CTV, April 9, 2008

Vancity credit union is the first North American financial institution to become carbon neutral, it announced on Wednesday, after it voluntarily set its own goals in 2006 to reduce its carbon emissions before 2010.

The term carbon neutral means the amount of CO2 emissions Vancity has created are equal to the emissions it has reduced or offset elsewhere.

The credit union says it reached its goal by:

  • reducing energy use by 50 per cent
  • reducing staff car commuting by 13 per cent
  • reducing paper consumption by 30 per cent

The credit union saved $2 million in energy costs alone, and what it couldn’t reduce, it offset by investing in emission reduction projects in B.C. and other areas.

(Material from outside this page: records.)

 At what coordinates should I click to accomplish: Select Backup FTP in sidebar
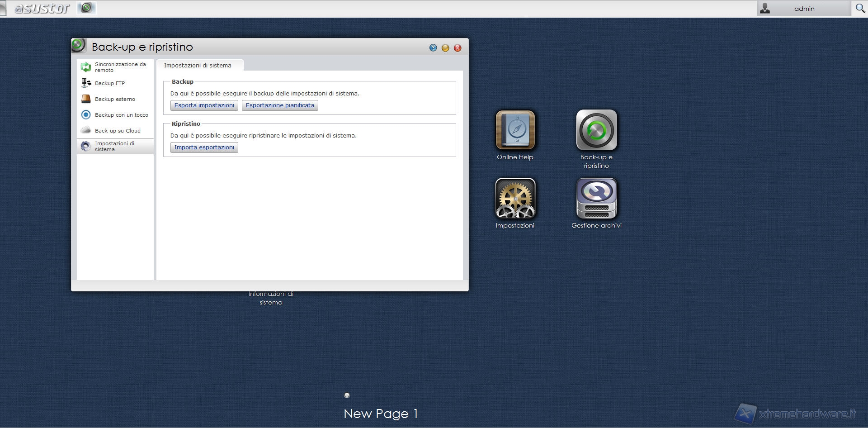click(x=110, y=83)
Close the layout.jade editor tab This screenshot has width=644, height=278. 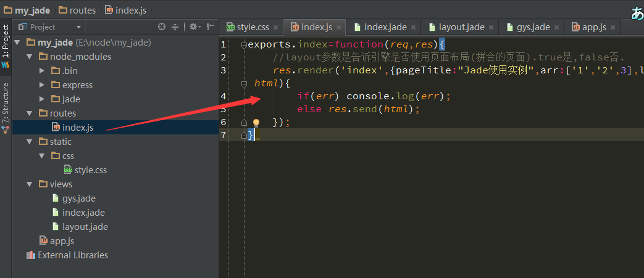(x=491, y=27)
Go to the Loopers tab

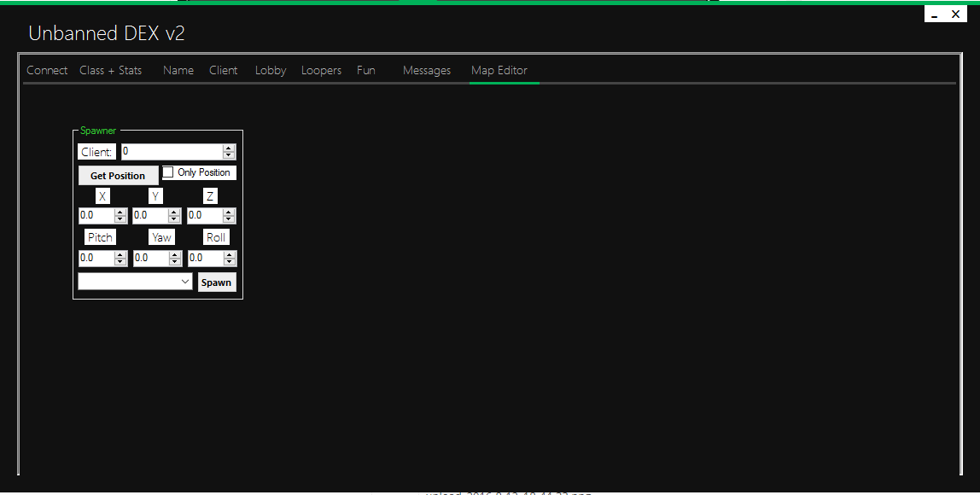(321, 71)
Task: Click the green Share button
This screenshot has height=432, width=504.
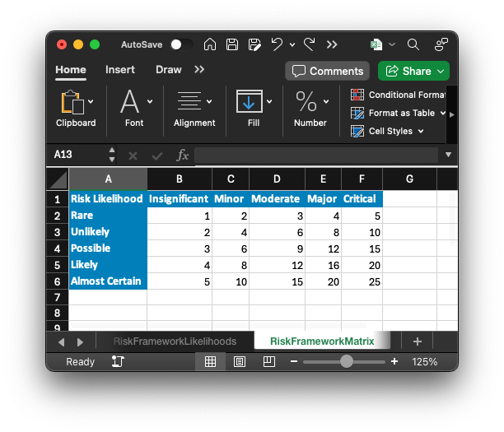Action: coord(413,71)
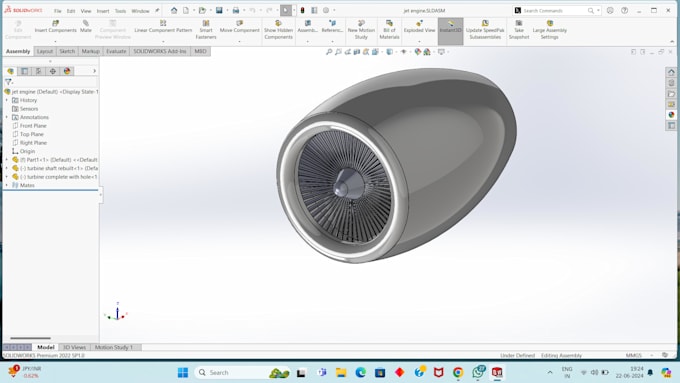Expand the History tree node

click(7, 100)
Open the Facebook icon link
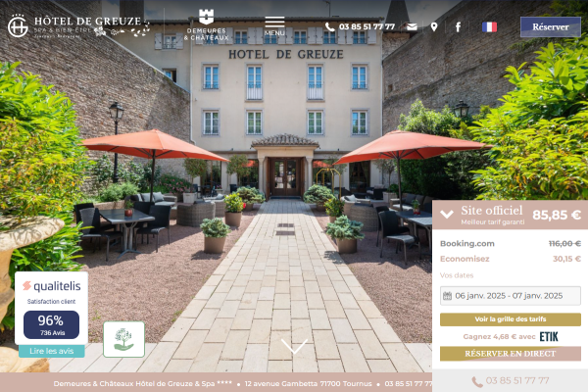 (x=458, y=27)
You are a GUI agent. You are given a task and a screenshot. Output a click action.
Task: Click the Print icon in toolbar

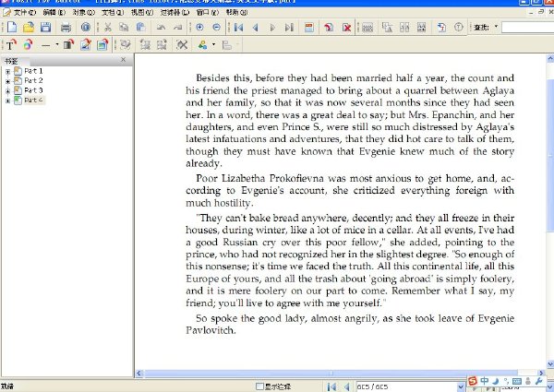pyautogui.click(x=66, y=27)
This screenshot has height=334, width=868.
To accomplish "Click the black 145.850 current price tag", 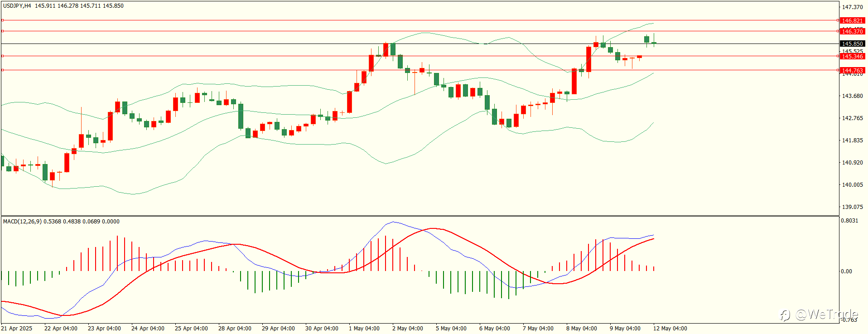I will coord(852,44).

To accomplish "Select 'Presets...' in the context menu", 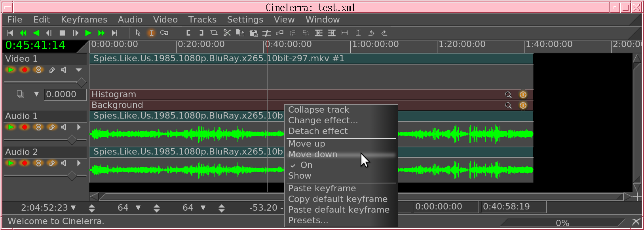I will (308, 221).
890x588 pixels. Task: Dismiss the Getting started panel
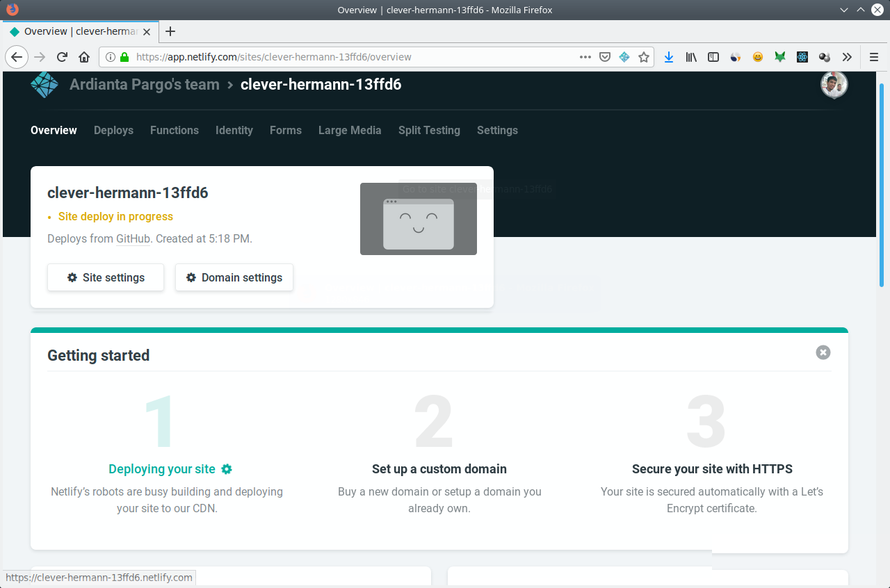[823, 352]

Vancity CEO Tamara Vrooman said this is only the beginning.

"We actually not only saved carbon we saved money and had a far more engaged and productive workforce," she said.

"We changed our hiring processes," she said. "First of all we tried to hire around where our branches are located."

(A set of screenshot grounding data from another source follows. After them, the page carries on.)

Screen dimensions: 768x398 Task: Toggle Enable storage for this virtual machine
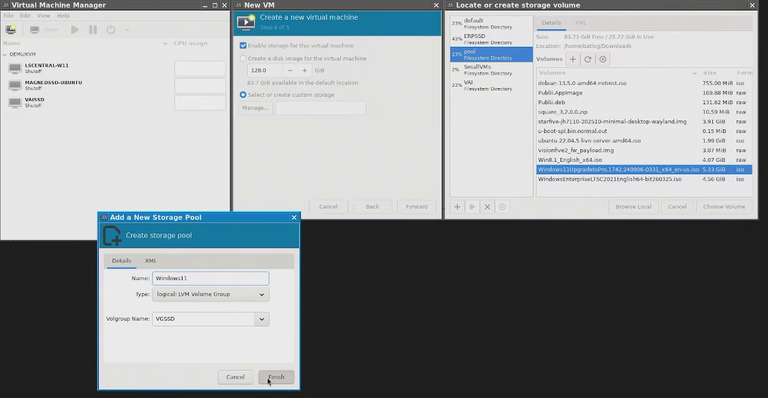(243, 46)
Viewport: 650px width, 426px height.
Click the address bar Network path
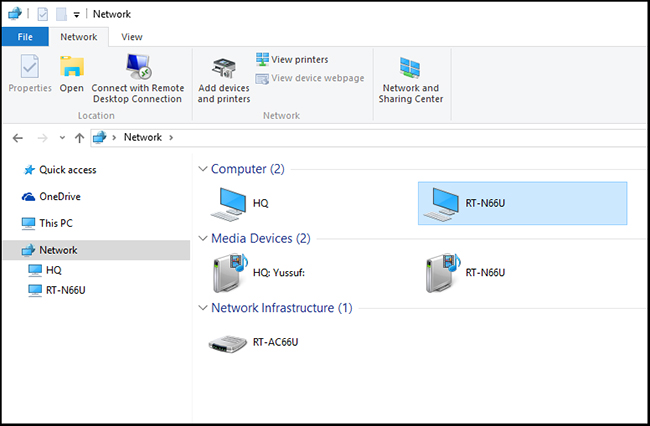click(142, 137)
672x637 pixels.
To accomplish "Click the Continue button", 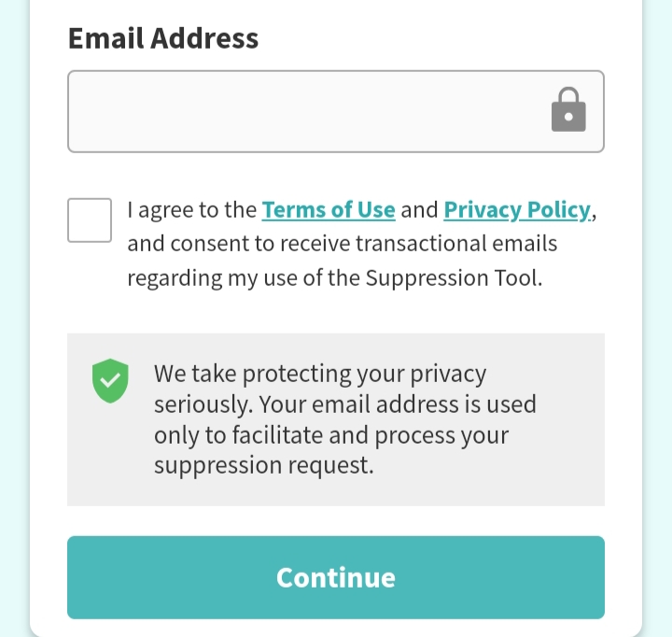I will point(336,577).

With all of its reductions, Vrooman says, the credit union reduced its carbon emissions by 6,000 tonnes in total.

"Which is the equivalent of twelve hundred cars on the road," she said.

It will help other organizations to shrink their own carbon footprints, Vancity says, by paying for 25 small-and-medium-sized companies to launch their own carbon reduction programs with Ecotrust Canada workshops.

World-renowned activist and environmentalist Dr. David Suzuki endorsed Vancity’s efforts.

"This is no greenwash, this is the real thing," he said. "What I love about this is I can now say don’t give me that argument it can’t be done. Vancity’s done it. So it’s great having an organization setting a standard."

Suzuki says climate change is a global problem, and an emission reduction made elsewhere has the same positive effect as one made locally, and has suggestions for what you can do to fight climate change.

As Canada’s largest credit union, Vancity has been recognized for its commitment to corporate social responsibility as an environmental leader by various groups, including BC Hydro and business magazine Corporate Knights, and was chosen as the best place to work in 2005 by Maclean’s magazine.